* **To-do item**:
Transcribe the records below verbatim, starting at the line that contains "This screenshot has height=454, width=1093." and ending at the line that contains "coordinates (354, 262).".
################
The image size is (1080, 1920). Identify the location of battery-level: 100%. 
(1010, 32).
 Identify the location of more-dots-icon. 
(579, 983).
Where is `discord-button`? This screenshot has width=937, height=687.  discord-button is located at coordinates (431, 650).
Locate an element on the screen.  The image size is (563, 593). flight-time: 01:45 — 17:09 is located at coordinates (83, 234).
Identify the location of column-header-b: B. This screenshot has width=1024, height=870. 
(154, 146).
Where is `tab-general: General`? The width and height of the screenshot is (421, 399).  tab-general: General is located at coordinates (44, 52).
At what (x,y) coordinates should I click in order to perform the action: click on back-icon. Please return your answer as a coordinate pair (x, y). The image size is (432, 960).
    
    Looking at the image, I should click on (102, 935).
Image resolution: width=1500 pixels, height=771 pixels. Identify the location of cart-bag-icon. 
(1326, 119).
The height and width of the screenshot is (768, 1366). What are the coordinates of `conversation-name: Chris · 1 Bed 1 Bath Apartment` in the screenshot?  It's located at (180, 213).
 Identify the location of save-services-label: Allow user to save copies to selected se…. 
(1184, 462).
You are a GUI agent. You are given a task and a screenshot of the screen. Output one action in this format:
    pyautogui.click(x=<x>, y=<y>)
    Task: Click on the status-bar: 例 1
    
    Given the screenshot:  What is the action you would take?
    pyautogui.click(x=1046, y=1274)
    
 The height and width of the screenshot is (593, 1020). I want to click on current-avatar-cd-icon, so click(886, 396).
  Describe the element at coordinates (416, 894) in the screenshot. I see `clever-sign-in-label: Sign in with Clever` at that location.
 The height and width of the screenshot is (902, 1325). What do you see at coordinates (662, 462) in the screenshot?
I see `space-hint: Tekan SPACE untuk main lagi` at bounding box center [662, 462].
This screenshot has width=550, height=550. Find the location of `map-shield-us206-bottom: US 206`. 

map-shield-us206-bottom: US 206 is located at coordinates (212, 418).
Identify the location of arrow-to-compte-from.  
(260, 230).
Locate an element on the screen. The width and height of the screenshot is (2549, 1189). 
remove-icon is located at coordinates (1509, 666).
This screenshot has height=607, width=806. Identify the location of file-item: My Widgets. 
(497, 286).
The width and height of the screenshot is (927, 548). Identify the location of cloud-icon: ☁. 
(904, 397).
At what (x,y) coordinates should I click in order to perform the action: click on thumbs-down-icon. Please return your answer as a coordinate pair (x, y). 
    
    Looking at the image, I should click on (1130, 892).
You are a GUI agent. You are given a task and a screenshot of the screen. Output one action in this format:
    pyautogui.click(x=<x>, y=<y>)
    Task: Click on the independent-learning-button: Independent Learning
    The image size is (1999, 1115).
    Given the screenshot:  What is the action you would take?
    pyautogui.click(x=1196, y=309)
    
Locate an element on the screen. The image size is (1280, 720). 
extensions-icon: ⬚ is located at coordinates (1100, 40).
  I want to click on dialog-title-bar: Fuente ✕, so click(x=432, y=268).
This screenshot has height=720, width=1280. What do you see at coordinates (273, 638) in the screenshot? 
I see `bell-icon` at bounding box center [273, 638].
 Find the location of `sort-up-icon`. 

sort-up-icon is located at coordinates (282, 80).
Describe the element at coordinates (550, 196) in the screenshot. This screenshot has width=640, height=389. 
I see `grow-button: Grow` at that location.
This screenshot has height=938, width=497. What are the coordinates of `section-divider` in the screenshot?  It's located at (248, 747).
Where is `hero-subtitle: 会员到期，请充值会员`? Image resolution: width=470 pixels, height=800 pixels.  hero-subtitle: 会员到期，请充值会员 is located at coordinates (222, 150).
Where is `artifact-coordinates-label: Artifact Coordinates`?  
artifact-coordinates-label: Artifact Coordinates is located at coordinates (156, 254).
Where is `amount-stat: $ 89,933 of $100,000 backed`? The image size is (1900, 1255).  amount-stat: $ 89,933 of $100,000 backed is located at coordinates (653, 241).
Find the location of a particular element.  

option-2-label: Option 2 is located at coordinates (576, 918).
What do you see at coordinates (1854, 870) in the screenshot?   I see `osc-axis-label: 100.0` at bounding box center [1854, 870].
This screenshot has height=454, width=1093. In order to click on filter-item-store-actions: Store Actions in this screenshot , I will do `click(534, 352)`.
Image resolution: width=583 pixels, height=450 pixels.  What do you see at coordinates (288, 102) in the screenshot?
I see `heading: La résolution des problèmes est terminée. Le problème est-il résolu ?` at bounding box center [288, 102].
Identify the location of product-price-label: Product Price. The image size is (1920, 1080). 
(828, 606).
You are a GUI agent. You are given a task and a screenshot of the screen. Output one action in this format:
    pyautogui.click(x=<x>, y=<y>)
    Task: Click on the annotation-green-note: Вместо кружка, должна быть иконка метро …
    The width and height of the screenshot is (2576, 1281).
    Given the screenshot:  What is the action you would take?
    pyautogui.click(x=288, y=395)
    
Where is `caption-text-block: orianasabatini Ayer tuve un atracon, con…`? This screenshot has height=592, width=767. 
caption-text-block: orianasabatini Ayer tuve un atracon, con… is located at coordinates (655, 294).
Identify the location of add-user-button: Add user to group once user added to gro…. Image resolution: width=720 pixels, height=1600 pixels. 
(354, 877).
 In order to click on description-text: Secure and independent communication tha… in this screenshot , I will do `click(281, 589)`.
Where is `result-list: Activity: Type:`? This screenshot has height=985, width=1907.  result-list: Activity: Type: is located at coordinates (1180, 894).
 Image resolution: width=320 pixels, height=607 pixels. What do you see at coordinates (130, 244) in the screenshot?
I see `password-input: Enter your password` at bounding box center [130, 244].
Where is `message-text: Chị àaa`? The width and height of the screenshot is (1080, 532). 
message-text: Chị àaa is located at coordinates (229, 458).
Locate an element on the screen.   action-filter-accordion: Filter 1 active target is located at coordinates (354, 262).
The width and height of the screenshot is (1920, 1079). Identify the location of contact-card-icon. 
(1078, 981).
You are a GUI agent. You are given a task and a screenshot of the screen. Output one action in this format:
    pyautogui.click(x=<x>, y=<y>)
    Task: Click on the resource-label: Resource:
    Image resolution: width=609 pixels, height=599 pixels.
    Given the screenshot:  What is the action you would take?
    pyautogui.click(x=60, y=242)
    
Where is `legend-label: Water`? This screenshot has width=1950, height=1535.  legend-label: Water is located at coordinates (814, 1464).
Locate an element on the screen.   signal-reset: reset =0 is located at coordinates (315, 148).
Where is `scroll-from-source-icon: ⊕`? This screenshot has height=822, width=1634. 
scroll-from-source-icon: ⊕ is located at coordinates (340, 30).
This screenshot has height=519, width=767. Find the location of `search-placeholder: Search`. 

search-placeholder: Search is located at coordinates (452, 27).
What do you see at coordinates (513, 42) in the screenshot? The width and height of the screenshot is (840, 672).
################
* **Exercise output**:
This screenshot has height=454, width=1093. In order to click on filter-item-store-actions: Store Actions in this screenshot , I will do `click(534, 352)`.
Image resolution: width=583 pixels, height=450 pixels.  What do you see at coordinates (288, 102) in the screenshot?
I see `heading: La résolution des problèmes est terminée. Le problème est-il résolu ?` at bounding box center [288, 102].
Identify the location of product-price-label: Product Price. The image size is (1920, 1080). 
(828, 606).
You are a GUI agent. You are given a task and a screenshot of the screen. Output one action in this format:
    pyautogui.click(x=<x>, y=<y>)
    Task: Click on the annotation-green-note: Вместо кружка, должна быть иконка метро …
    The width and height of the screenshot is (2576, 1281).
    Given the screenshot:  What is the action you would take?
    pyautogui.click(x=288, y=395)
    
Where is `caption-text-block: orianasabatini Ayer tuve un atracon, con…`? This screenshot has height=592, width=767. 
caption-text-block: orianasabatini Ayer tuve un atracon, con… is located at coordinates (655, 294).
Identify the location of add-user-button: Add user to group once user added to gro…. Image resolution: width=720 pixels, height=1600 pixels. 
(354, 877).
 In order to click on description-text: Secure and independent communication tha… in this screenshot , I will do `click(281, 589)`.
Where is `result-list: Activity: Type:`? This screenshot has height=985, width=1907.  result-list: Activity: Type: is located at coordinates (1180, 894).
 Image resolution: width=320 pixels, height=607 pixels. What do you see at coordinates (130, 244) in the screenshot?
I see `password-input: Enter your password` at bounding box center [130, 244].
Where is `message-text: Chị àaa`? The width and height of the screenshot is (1080, 532). 
message-text: Chị àaa is located at coordinates (229, 458).
Locate an element on the screen.   action-filter-accordion: Filter 1 active target is located at coordinates (354, 262).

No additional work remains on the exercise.